# Dataset content:
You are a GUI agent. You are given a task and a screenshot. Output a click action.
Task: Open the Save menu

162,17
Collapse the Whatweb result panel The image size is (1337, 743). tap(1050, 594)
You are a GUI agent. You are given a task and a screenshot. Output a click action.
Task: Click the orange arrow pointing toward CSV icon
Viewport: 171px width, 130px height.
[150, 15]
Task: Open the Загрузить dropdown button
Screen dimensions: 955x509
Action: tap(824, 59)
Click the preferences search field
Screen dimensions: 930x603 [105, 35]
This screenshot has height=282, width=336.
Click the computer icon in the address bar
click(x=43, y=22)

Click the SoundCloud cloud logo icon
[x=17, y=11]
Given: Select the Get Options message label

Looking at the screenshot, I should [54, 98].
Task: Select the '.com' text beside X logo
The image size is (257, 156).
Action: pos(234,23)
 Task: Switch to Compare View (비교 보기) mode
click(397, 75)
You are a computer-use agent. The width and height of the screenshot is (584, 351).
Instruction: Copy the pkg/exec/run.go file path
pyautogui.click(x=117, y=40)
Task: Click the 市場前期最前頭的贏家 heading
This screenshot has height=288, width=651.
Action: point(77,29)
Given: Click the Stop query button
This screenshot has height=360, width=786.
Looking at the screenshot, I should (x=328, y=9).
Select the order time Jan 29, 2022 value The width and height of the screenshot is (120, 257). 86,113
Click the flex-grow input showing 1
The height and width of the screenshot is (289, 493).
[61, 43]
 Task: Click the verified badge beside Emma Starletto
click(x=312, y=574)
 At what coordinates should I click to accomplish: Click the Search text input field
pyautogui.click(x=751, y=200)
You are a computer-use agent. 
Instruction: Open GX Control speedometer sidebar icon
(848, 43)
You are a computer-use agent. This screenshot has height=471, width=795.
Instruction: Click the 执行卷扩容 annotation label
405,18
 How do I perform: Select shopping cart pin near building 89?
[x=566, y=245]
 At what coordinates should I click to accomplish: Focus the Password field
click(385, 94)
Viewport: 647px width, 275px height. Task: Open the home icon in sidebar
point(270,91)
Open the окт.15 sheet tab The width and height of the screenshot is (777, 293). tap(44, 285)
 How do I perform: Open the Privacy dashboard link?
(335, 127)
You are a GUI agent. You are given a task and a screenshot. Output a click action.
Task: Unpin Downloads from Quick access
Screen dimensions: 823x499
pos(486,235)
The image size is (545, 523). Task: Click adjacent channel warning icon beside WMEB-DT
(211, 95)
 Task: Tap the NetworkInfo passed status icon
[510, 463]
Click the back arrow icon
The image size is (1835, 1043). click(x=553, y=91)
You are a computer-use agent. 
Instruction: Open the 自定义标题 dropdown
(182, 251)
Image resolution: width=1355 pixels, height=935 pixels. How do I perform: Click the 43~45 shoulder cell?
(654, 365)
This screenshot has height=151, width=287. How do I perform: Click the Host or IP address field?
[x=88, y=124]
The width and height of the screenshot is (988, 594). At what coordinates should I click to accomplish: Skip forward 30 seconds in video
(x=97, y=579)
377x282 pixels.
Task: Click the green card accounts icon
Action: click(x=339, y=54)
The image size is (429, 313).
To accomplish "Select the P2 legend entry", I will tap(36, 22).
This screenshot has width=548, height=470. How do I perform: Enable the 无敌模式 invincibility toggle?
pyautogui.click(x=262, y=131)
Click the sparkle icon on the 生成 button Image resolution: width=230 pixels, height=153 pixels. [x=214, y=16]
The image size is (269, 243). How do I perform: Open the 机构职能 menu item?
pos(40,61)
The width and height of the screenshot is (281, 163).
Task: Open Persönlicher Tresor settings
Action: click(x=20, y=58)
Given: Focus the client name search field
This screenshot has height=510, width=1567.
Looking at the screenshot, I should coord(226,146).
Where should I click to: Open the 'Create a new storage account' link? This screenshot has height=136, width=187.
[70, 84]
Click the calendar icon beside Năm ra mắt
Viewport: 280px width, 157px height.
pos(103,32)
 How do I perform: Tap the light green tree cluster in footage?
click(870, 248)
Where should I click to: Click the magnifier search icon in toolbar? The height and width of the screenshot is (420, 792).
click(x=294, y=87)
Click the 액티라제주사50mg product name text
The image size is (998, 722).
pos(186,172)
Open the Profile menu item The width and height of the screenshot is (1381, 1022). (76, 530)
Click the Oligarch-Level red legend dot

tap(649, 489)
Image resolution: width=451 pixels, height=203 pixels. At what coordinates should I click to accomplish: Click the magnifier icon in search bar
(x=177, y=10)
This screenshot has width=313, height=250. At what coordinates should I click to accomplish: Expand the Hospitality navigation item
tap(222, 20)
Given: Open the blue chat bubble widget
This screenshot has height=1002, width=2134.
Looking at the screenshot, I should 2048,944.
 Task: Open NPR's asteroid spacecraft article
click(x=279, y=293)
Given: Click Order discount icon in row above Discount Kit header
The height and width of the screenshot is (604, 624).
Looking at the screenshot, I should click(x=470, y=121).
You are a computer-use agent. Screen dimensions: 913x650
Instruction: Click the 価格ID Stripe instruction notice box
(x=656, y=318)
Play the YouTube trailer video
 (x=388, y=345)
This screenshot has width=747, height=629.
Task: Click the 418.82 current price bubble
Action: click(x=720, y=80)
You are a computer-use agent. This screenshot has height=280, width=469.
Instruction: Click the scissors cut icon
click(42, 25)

# What this task involves:
Which lines in the records above contain the word "item"? Pick out each of those lines and copy it in full.

# Result below:
The image size is (269, 243). How do I perform: Open the 机构职能 menu item?
Open the Profile menu item The width and height of the screenshot is (1381, 1022). (76, 530)
This screenshot has width=313, height=250. At what coordinates should I click to accomplish: Expand the Hospitality navigation item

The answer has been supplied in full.